Ask these questions:
- What is the purpose of this action?
- What goal does it help you achieve and why is this goal meaningful to you?
- What will be the benefit of completing this action?
- What will happen if you do not complete this goal?
If you’re not showing them a big picture of your business growth and how they can contribute, they will never know what the next step looks like. They don’t understand what skills they need to develop because they don’t know why they would need to develop into something different; the picture has not been created.
— Natalie Dawson, TeamWork
Pushing your team when they’re struggling won’t get you the results. Use the big picture thinking to motivate and energize.
Summary
- Creating a false sense of urgency distracts your team from doing impactful work and making meaningful contributions. Clearly define priorities to enable them to put their time and energy to good use.
- Empowerment is important, but it does not mean leaving your team to struggle and figure everything out on their own. Be around to support and guide.

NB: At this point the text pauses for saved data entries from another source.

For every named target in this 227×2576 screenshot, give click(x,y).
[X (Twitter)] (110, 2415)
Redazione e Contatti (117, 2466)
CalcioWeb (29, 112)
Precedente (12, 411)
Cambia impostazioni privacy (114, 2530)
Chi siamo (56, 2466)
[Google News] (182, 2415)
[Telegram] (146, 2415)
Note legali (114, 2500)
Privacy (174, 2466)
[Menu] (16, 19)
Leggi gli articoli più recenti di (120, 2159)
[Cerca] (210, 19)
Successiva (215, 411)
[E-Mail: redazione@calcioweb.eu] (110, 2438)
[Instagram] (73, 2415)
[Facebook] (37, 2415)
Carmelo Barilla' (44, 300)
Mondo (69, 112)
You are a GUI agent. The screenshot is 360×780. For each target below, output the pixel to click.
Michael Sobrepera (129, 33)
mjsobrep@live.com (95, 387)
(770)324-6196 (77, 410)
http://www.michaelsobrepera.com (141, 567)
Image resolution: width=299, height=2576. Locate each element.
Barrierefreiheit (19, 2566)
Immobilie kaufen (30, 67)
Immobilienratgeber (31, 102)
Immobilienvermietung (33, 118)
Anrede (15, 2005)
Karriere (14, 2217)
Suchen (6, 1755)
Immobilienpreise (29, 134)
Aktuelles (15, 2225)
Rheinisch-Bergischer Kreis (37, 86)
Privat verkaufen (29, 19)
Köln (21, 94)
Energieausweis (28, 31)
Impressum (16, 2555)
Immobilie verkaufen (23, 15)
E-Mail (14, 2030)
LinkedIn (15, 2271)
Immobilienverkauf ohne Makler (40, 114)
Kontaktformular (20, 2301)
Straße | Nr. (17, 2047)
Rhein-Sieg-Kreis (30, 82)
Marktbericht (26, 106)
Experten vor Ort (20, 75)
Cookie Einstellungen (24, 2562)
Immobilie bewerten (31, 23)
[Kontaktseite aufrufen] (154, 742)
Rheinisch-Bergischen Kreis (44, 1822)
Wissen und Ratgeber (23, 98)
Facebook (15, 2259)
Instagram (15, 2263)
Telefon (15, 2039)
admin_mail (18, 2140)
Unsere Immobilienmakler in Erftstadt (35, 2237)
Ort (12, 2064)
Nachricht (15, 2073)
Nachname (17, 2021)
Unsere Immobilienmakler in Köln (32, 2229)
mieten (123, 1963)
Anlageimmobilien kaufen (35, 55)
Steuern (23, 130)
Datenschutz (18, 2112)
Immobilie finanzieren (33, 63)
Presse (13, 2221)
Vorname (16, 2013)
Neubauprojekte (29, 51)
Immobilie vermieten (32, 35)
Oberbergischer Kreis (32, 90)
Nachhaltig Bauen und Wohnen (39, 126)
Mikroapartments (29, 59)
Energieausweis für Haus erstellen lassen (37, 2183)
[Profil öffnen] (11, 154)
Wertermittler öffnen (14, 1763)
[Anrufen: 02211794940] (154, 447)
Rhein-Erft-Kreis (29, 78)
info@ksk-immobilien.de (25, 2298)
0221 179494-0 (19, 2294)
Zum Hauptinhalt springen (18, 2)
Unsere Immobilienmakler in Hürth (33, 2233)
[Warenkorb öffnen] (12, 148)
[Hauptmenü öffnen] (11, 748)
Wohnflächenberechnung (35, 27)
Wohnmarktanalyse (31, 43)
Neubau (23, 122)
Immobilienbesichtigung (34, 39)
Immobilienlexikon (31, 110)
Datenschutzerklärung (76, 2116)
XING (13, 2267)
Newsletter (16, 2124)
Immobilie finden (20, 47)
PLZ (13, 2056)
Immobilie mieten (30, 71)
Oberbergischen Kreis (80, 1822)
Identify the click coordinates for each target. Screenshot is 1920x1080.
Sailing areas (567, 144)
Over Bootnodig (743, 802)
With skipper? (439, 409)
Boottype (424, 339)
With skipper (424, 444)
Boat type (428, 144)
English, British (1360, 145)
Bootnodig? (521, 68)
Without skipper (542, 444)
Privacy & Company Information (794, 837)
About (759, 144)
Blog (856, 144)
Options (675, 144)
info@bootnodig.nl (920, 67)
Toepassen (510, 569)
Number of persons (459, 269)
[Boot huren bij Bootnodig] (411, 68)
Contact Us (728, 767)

- When avoiding mistakes is the goal, playing safe takes the front seat while risky opportunities that might be more valuable are pushed aside. Teach your team to treat mistakes as valuable learning lessons and not something to avoid.
- Not attending to conflicts at the right time exacerbates the problem and eats up into people’s mental space that’s better spent in solving problems. Embrace conflicts even if they’re uncomfortable at first.
- Tolerating bad behavior or letting poor performance slip by communicates a wrong message to the team that you only care about outcomes and nothing else matters. Set clear expectations on what kind of behavior and outcomes won’t be accepted.
- Leaders who are too busy with meetings, agendas and goals fail to give their teams their time and attention which is necessary to perform and execute. Apply the Pareto principle to eliminate work that does not matter and double down your effort on work that does.
- When your team faces challenges and setbacks at work, pushing them harder to achieve goals does not work. Using the big picture thinking in such situations can motivate them to reach for their potential and identify creative solutions to unblock themselves and move forward.